Every week, garden expert Lodewijk Hoekstra answers garden questions from readers. This week about a poorly flowering Phlomis.
Henriëtte wrote to me this week that she suffers from a badly flowering Phlomis, a perennial plant with typical wreath-like flowers on a stem.
I myself am also crazy about it and have several in the garden. They also bloom minimally in my garden.
To be honest, I dont know the answer to this question directly, so I did some research. It turns out that it is a real sun worshipper who has to stand on well-drained soil and who does not make too many demands on the soil.
For me, the plant does not stand in the sun all day and therefore, unfortunately, it does not do so well, I think. Henriette, I think we both have a job to do this autumn: transplant the Phlomis!
Plants do not grow everywhere. For example, I have a perennial plant called Anemone Honorine Jobert. Really a picture to see, it blooms beautifully with white flowers late in the year.
In some places it does perfectly well and in others it does not at all. If a plant does not catch on, it is wise to choose a different species and not to try the same one every time.
Just look on the internet or ask in the garden centre what it does well and then look at the location, which is very important.
Is it poor sandy soil or heavy clay soil, in the shade or in the sun, or will it become a pot? All these factors have an influence and determine whether a plant will do well.
Of course, a plant can do so well that you have not thought beforehand about its size and how to prune it. Jaap, for example, bought an Eucalyptus tree and wonders how to proceed because it grows so fast.
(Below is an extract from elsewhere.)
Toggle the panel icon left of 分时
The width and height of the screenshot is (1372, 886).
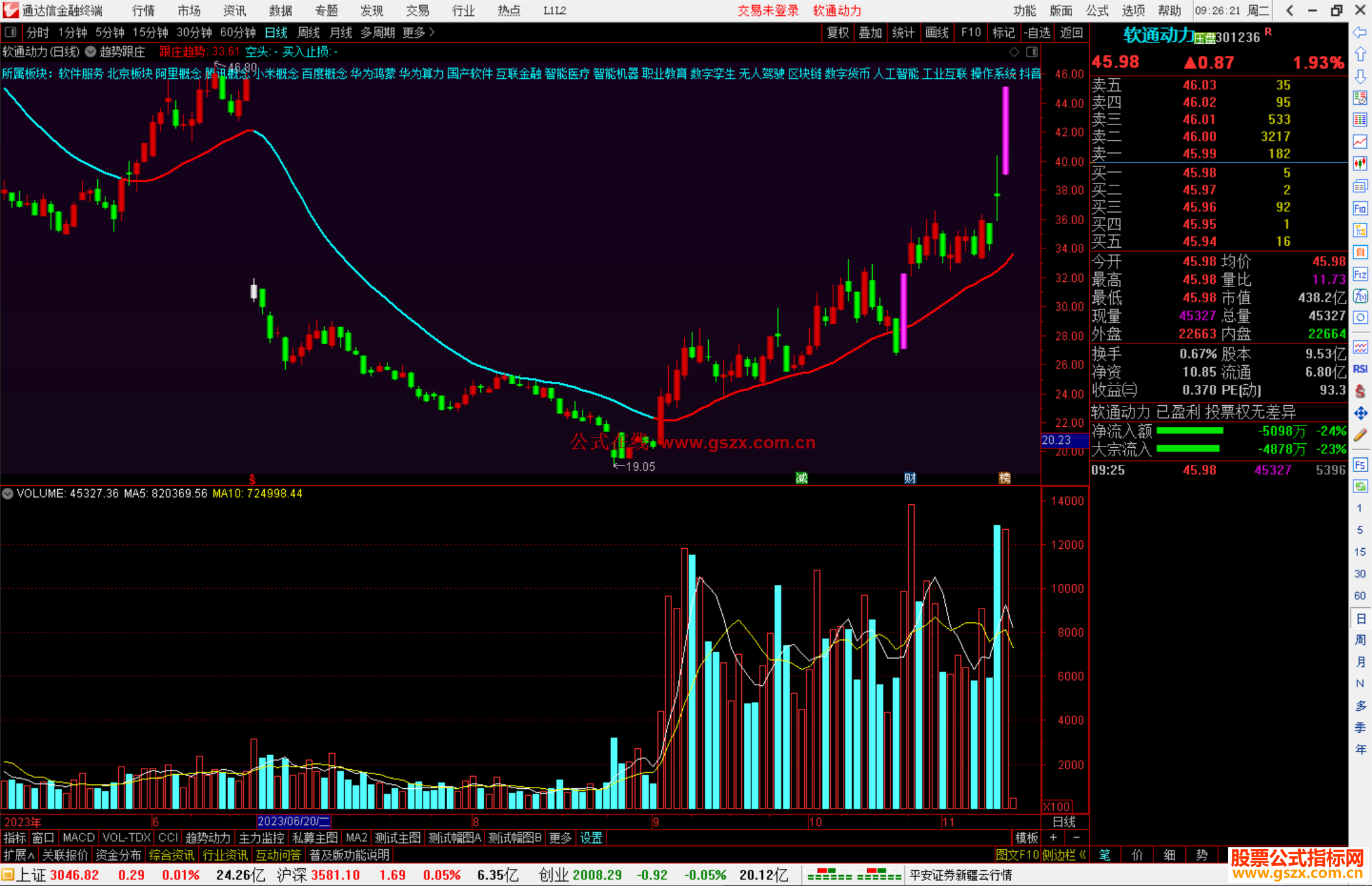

Well Jaap, this tree, which originates from (sub)tropical areas, is also found in southern Europe. It is a fast grower that can grow up to 30 metres high, but I dont think thats the intention!
You will have to prune the plant to get and keep the desired shape. This is best done in the summer, in the middle of the growing season in a warm period. Pruning in winter can cause frost damage and in a wet period in summer pruning can lead to disease.
It may be necessary to add a tree pole, should the tree grow very fast and still have little support at the roots.